“After trying this, I can say only one thing - what SRE wouldn’t want to use Zebrium? It finds the root cause of our problems automatically, and your integration with Kibana is beautiful.”
Bala Sista, Solutions Architect, Personal.ai
Personal.ai brings the creative potential of AI to individuals. A lot of the information (as much as 80%) we as individuals receive is lost because humans can’t retain everything that comes in daily. Personal.ai helps connect the dots across a user’s various communication channels and interests. Their software taps into your social media, blogs, texts, emails etc., and builds a personalized module for each user to create, collaborate and monetize their work.
Personal.ai uses a modern cloud native software stack, but one that is highly customized to each user which makes it quite complex. Multiple interfaces are supported, including a web interface and a desktop app. Co-founder and CTO Sharon Zhang explained – “as compared with most software stacks, each user essentially gets a custom pipeline (segregated from all other users), depending on the inputs and sources they use.”
The architecture is microservices based, with over 45 microservices currently in use. And they iterate rapidly, deploying updates as often as 30 time a day, and generally at least 4-5 times a day.
The company launched at Product Hunt last fall, and immediately saw a surge in user signups which led to scaling challenges and the discovery of new bugs - a growing challenge for the small engineering team. Personal.ai had tested multiple observability tools, and ultimately settled on a self-hosted Elastic Stack for Observability, with dashboards keeping track of various metrics, traces and logs, and PagerDuty for incident management.
However, the combination of cutting-edge AI, highly personalized pipelines and rapid iteration cycles meant that when something went wrong, it was usually very painful to track down and troubleshot. Pods would come and go depending on each user’s custom pipeline, and some problems were user specific making them very difficult to debug.
Particularly early on, there were multiple P1 issues daily, and any challenges in troubleshooting meant rolling back an entire deployment rather than deploying a targeted fix. Some issues were taking hours, or days to debug.
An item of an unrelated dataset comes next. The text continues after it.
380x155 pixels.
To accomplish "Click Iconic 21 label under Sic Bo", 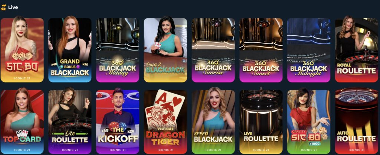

All of these problems combined were significantly impacting the pace of new development.
During this early painful phase, the engineering team leader, Bala Sista, happened to stumble upon Zebrium in a blog post. He signed-up for a free trial of Root Cause as a Service (RCaaS), and immediately saw its promise. He provided some feedback on the UI and integrations, and found the Zebrium team very engaged and quick to react to user feedback. This experience, and Zebrium’s brand new integration with the Elastic Stack, gave him the confidence to become a paying customer.
Bala found Zebrium greatly benefited the troubleshooting experience. Before Zebrium, Personal.ai had to drill-down into approximately 40 dashboards, then look for errors in logs, and manually correlate all the pieces.
With Zebrium, the root cause reports do all of this for him automatically. And the best part is that RCaaS is integrated with the Elastic Stack which means Personal.ai can see the details of root cause found by Zebrium right in context of a Kibana dashboards. This makes it dead easy to line up the root cause with other symptoms and information to get a full picture of the problem.
The number of P1 issues has dropped, and the time to root cause has been reduced by 60%, which has resulted in freeing up countless hours for engineering teams.
Even better, the root cause details found by Zebrium are very targeted which means narrow fixes can be quickly rolled out vs rolling back entire deployments. For example, Personal.ai recently hit an issue with null references in one part of the code which Zebrium detected and root caused quickly, enabling a quick and precise fix.
The net results of using Zebrium RCaaS is an improved customer experience, less wasted engineering time and faster software cycles.
The Personal.ai engineering team plans to expand into using GPU resources, and use Zebrium to help identify and root cause any issues that arise there. They also intend to enable the Zebrium integration with PagerDuty to automate the entire root cause worfklow.
Bala really likes the care and attention from the Zebrium team, but loves the technology. In his words – “After trying this, I can say only one thing - what SRE wouldn’t want to use this? It finds root cause to our problems automatically, and your integration with Kibana is beautiful”.